What Is Environmental History? By J. Donald Hughes. Malden, MA: Polity Press, 2006. 180 pp. Illustrations, notes, bibliography, and index. Paper $19.95.

Donald Hughes, a senior environmental historian and founding member of the American Society for Environmental History, has authored many studies in world environmental history, including important works that have been translated into Spanish, Swedish, Finnish, Japanese, and Korean. Hughes has attempted to distill his deep knowledge of environmental history into a short book defining the scope of the field. Writing such a book poses challenges that many historians never encounter. In attempting to meet the challenge, Professor Hughes provides readers with a journey through environmental history's ancient and medieval origins as well as its modern texts. I found especially suggestive his comprehensive chapters dealing with "Issues and Directions in Environmental History" (chapter 6) and "Thoughts on Doing Environmental History" (chapter 7). 1
      Hughes's other chapters are limited in the extent to which they help answer his question concerning the meaning of environmental history.
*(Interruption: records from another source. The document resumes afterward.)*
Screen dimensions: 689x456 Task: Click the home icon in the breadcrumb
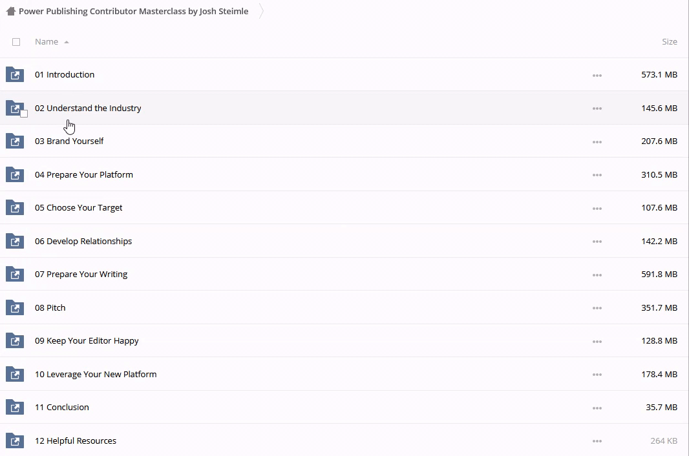[x=10, y=11]

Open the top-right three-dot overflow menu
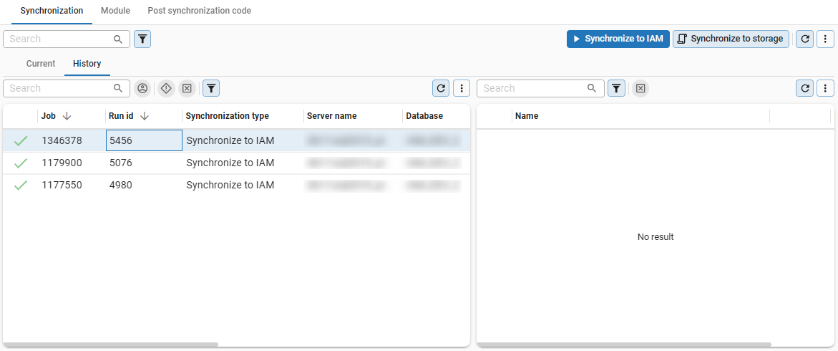point(826,39)
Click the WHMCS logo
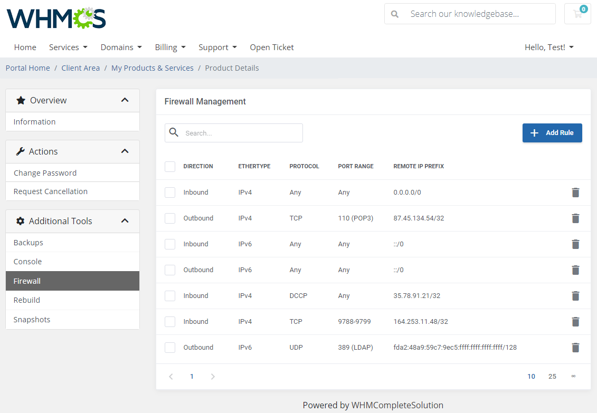Viewport: 597px width, 413px height. (x=55, y=17)
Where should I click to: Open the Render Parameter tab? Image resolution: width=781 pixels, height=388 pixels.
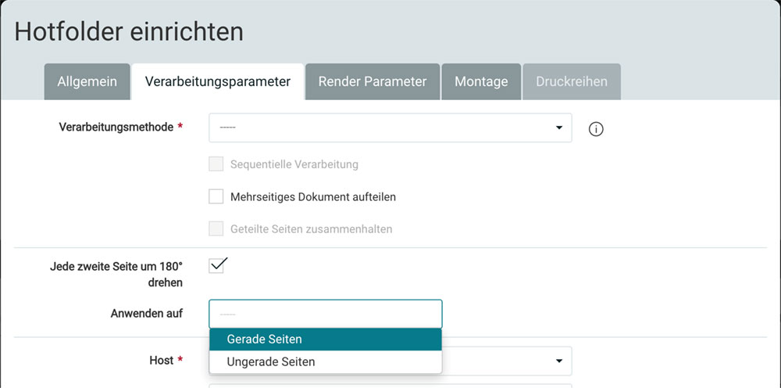pos(373,82)
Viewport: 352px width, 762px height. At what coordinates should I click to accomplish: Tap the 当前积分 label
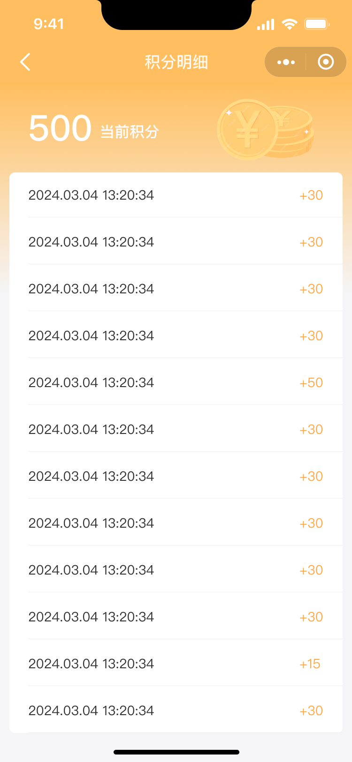click(130, 132)
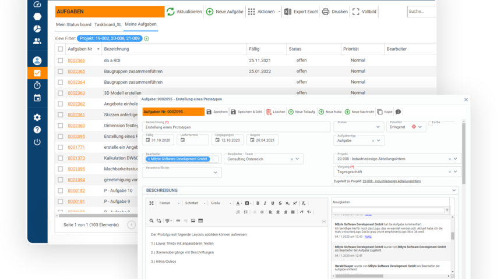Switch to Vollbild fullscreen view
497x279 pixels.
tap(356, 12)
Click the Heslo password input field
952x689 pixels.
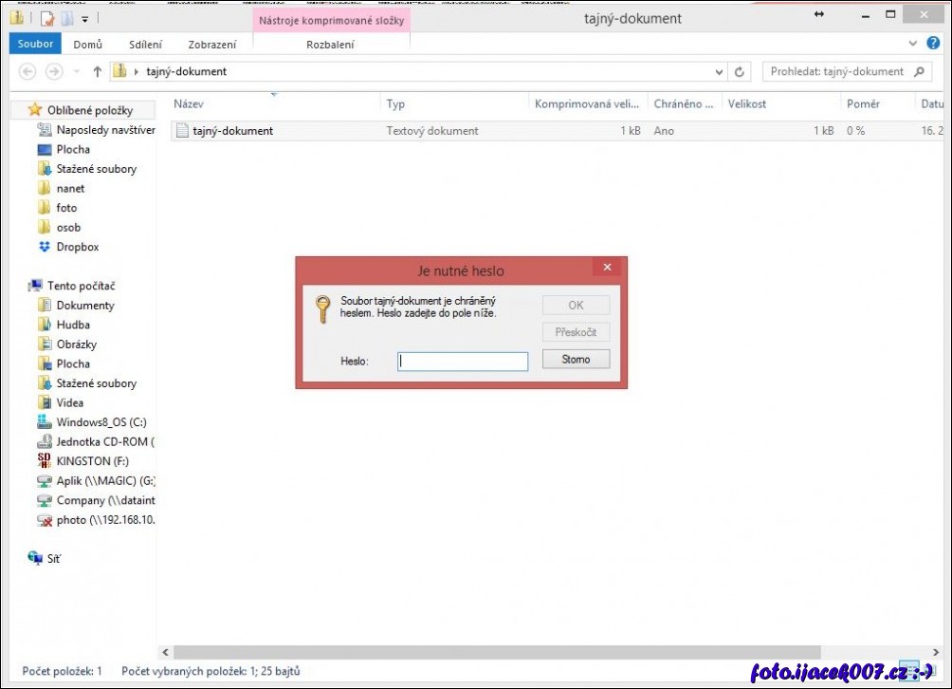point(463,361)
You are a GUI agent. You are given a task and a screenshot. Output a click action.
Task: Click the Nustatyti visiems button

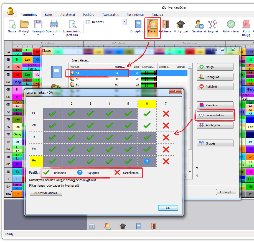[x=46, y=193]
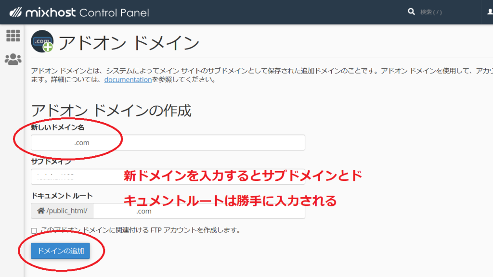493x277 pixels.
Task: Open the documentation link
Action: pos(128,80)
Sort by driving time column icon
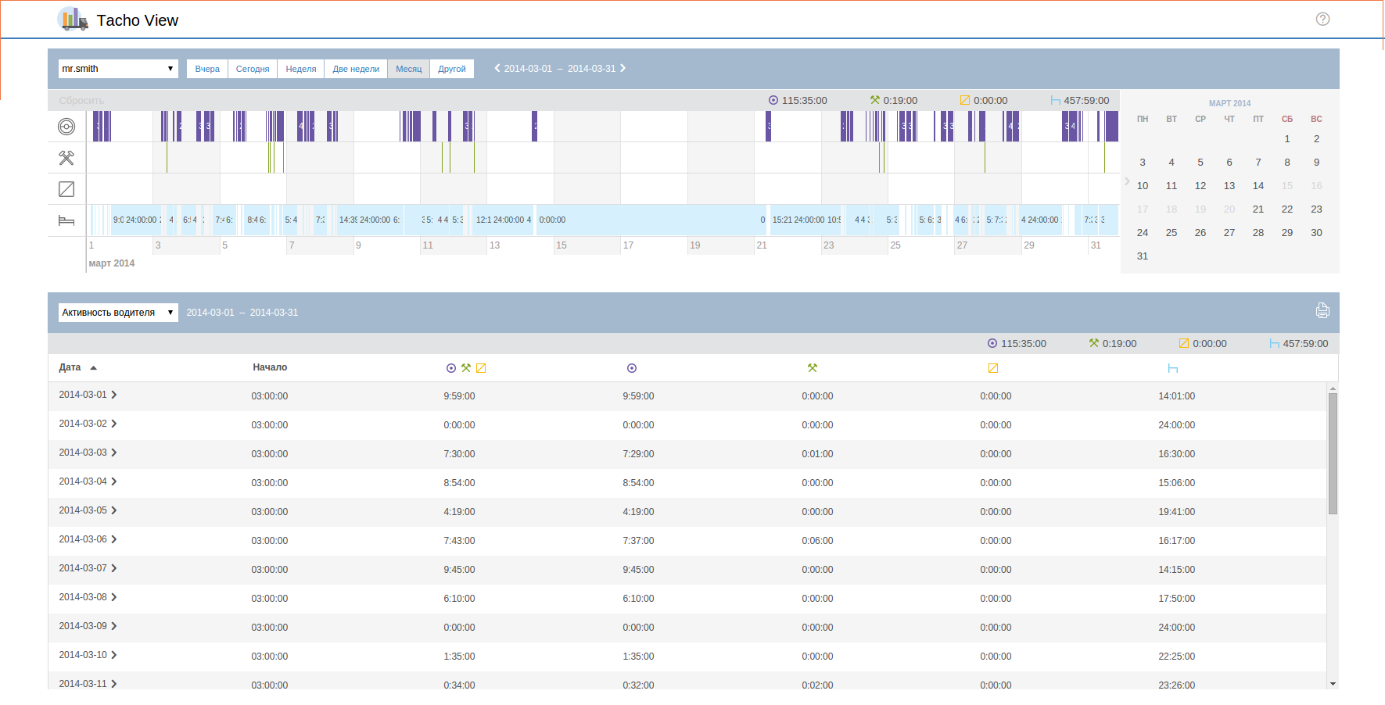This screenshot has width=1385, height=705. point(632,368)
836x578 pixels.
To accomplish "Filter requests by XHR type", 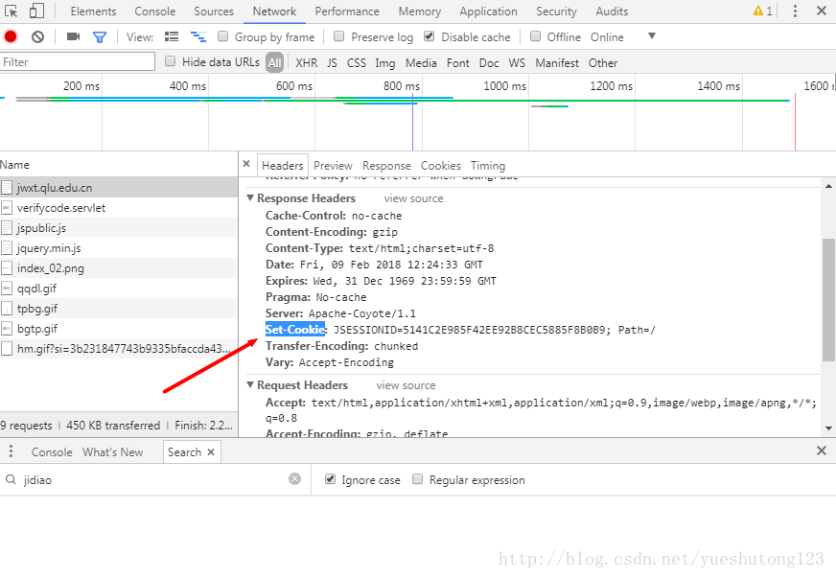I will [x=306, y=62].
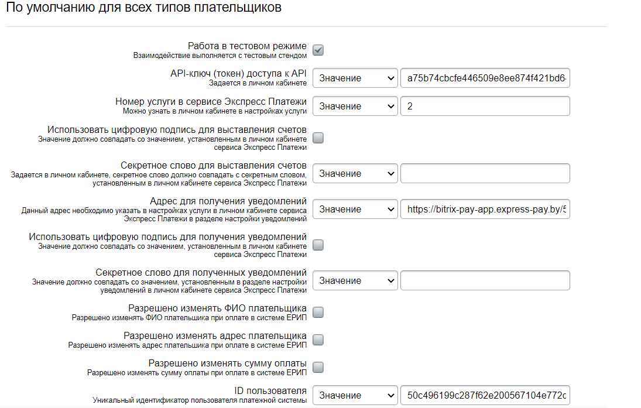Enable digital signature for receiving notifications
This screenshot has height=408, width=641.
(x=318, y=245)
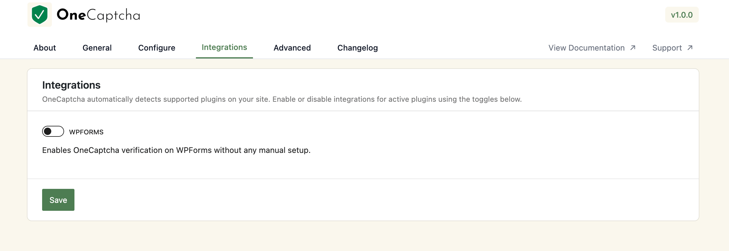Click the OneCaptcha green shield logo
This screenshot has width=729, height=251.
[x=40, y=15]
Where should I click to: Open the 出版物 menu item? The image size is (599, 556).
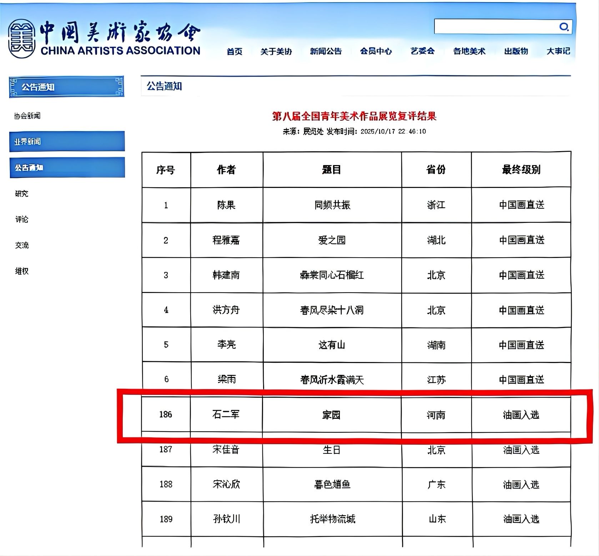pos(516,51)
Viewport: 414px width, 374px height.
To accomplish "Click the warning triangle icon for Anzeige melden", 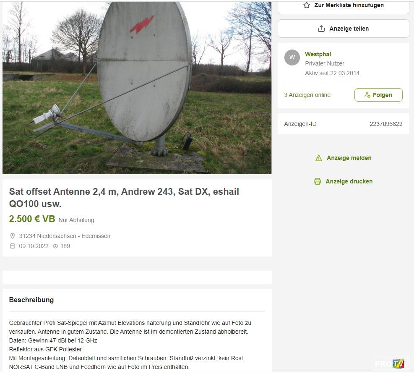I will tap(319, 158).
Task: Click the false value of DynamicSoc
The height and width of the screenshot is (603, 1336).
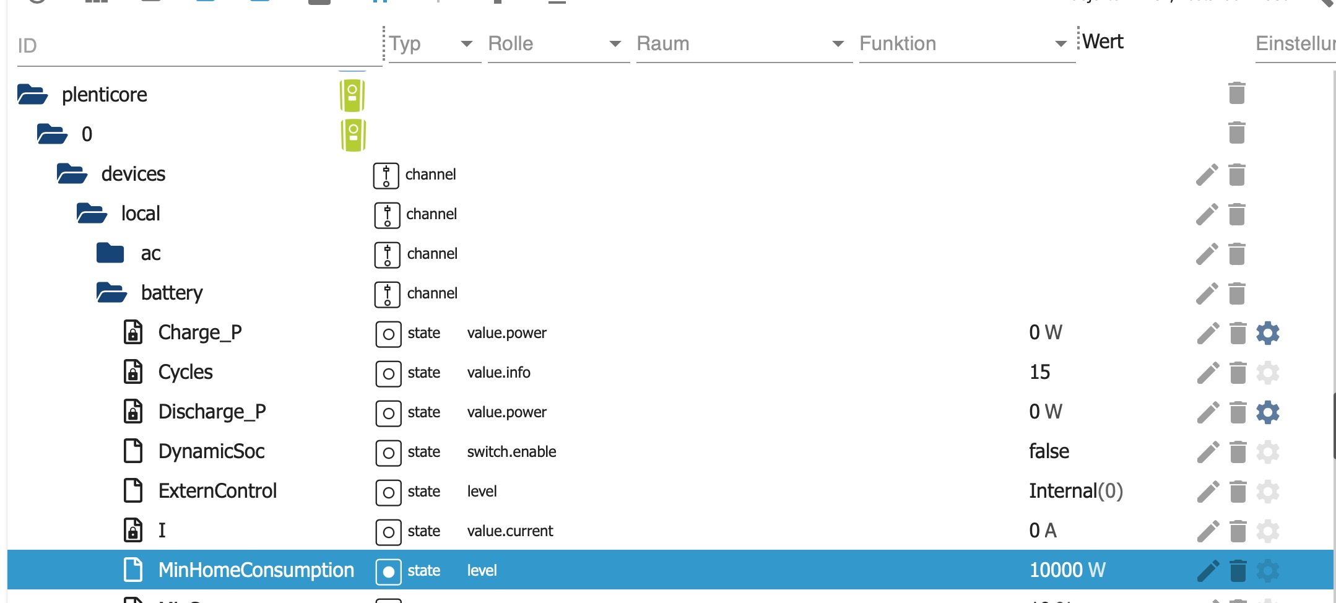Action: click(1049, 451)
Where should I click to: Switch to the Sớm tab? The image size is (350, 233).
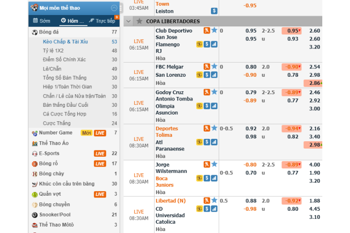pos(42,21)
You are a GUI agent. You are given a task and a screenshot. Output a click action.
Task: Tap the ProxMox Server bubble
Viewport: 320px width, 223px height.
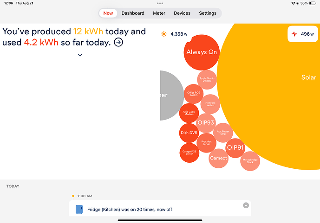click(206, 143)
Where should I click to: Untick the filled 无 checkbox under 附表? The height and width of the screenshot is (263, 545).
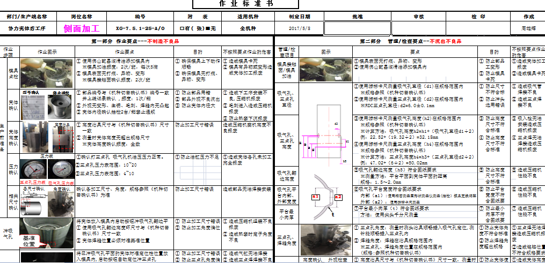pos(208,28)
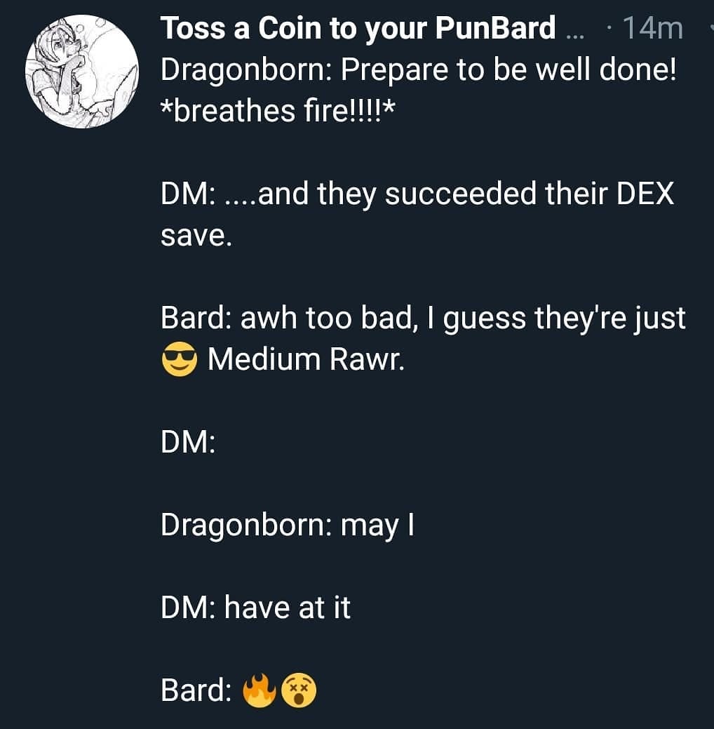Tap the sunglasses smiley emoji
Screen dimensions: 714x729
click(179, 359)
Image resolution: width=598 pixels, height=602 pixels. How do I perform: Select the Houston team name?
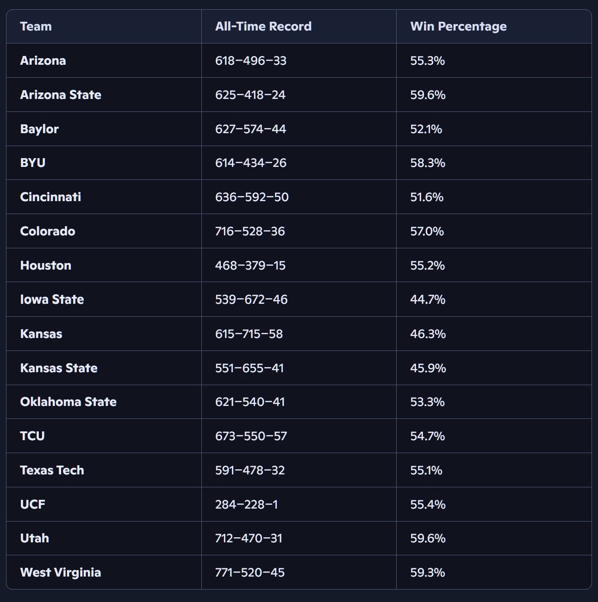coord(46,265)
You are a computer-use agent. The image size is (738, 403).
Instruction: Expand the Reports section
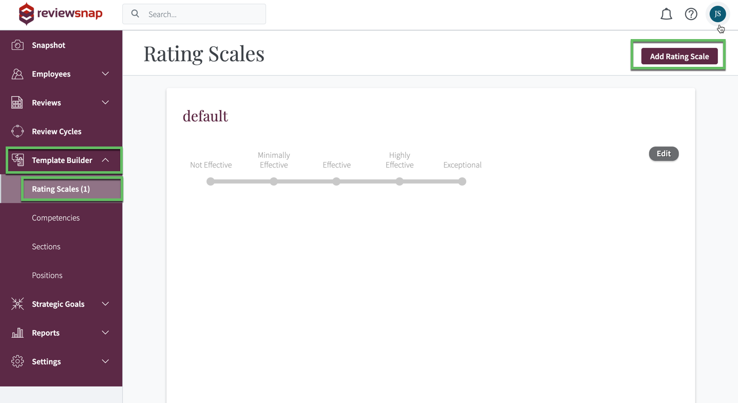[105, 333]
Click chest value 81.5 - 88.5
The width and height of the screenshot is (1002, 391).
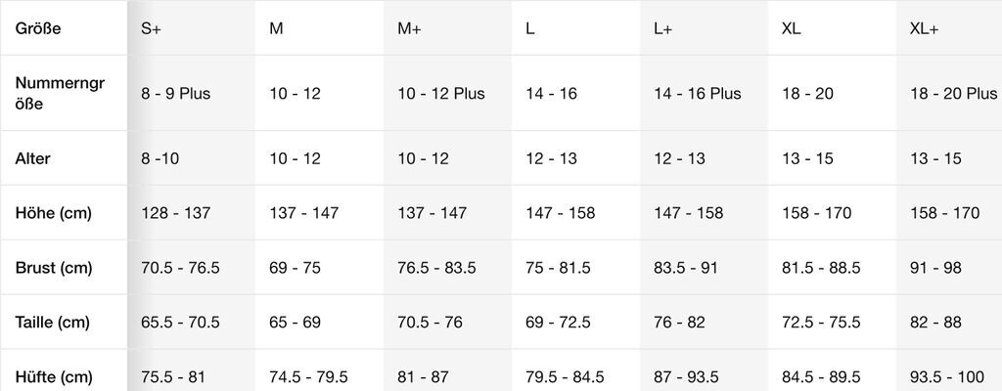(x=821, y=268)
By definition, a discipline requires a theoretical structure and a proof process. All sciences, including the natural, social, and behavioral sciences, not only pass this test but they have over time discarded dated paradigms catapulting the discipline into new modes of inquiry. Within the lifespan of most readers of this journal, the theory of the Big Bang has transformed physics, while plate tectonics has done the same for geology. Closer to environmental history, ecology's theory of interdependencies guides its research agenda. As a discipline, history possesses no defining paradigm, and attempts to provide one have led historians including R.G. Collingwood in The Idea of History (Oxford, 1945) to conclude that history is interpretation. . . .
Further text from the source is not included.